Tag Archives: interpreting spam comments

5 More Examples of Legitimate Looking Spam

Last February I wrote a post titled Bad Coments/Spam The Same where I highlighted six different types of comments that show up and I felt were spam of some type. After that, Adrienne Smith and I had further conversations about what we felt was spam related, and at the time I thought her beliefs were a little tough. Upon reflection, I think she’s got it spot on.

Spam wall
freezelight via Compfight

Here’s the deal. Sure, all of us want visitors and we want people to comment on our blogs. But we have to be ready to face the fact that not everyone who’s commenting on our blogs cares anything about what we’ve just written about. As a matter of fact, I’ve been a bit tougher on some comments lately, and I’ve noticed that only one person has complained about their post not showing up, and it was easy to address.

I figured it was time to address this topic once more because, well, spam just doesn’t go away, and yet there are so many blogs I’m visiting where I know it’s spam, but the blog owner doesn’t. This could be you or someone you know; let’s find out with these 5 looks:

1. Does the comment actually address the post in question? I wrote a recent post comparing Google+ to Facebook and got a few comments that told me what either G+ or Facebook were. Frankly, I already knew what they were, everyone else already knew what they were, thus this was spam. I know, it was someone paid to leave a comment on blogs obviously, but that’s just human spam; gone!

2. Is there any punctuation in the comment, or any real grammar. By this, I mean there’s no capitalization, no punctuation between obviously different sentences, and usually the comment is 2 or 3 sentences with no real start or end. Often this type of comment only addresses the first paragraph of a post so it looks legit, but it’s not because not all first paragraphs are what a post is about; you other writers know what I’m talking about.

3. Almost the exact same comment in the same style from different IP addresses, but the comments come in at the same time. Now, I’ve seen this type of thing often, and it’s problematic because every once in awhile the comments aren’t bad. But you have to call it out, as I did earlier this year when I wrote a guy who was doing that, linking to two different websites, but when I checked it out they were the same website with one being a redirect. He apologized for doing it and admitted he was paid to post comments on other blogs, but hadn’t paid much attention to where he was doing it obviously.
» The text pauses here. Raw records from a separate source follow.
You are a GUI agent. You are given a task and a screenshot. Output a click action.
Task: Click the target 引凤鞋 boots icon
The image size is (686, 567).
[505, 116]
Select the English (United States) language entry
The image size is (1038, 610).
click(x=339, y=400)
4. There is punctuation but no spacing. Come on, who really writes like that? What I did initially was visit the websites linking in to see if those websites were written in that style; they weren’t. That tells me that whomever is commenting could care less about what they’ve written on my blog because they didn’t give me the courtesy they probably expect in their own space. Once again, gone!

5. Too many people seem to keep missing this, which is right about the comment space:

“This blog doesn’t accept keyword names, and the comment will be deleted if a real first name isn’t put on first. Also, if your name has 3 words or more in it, the comment automatically goes to the spam filter; just so you know.”

Sometimes, if the comment isn’t all that strong, I just leave it in the spam filter and delete it. Now, some of you who keep ignoring it know who you are, and if you’ve seen your comments on the blog posts you know you’ve left something pretty good. Otherwise, the way I see it if the comment isn’t great, and the comment policy was ignored, then that was someone not even trying to add to the conversation so, sorry, it didn’t exist.

Okay, those are the 5 points I wanted to make. However, I mentioned something where I said one person complained. Actually, he wrote me because his comment didn’t show and he wondered what he might have been doing wrong. In a post I wrote in September talking about spam settings, I mentioned how if I got more than 3 spam comments from a particular IP address that I went into Settings/Discussion and reduced the filter to just the first 2 numbers rather than all 4. Well, my friend got caught up in that one, which told me his hosting company has a lot of spammers coming from there, but there’s nothing I can do about that. So I went in and altered that IP so that his comments would not be sent to spam any longer. First and only time that’s happened, but at least it worked.

There you go. How many of you will own up to seeing this on your blog and not thinking about it being spam? Will you remove it, or at least remove any further incidences of it, or do you see a comment as a comment?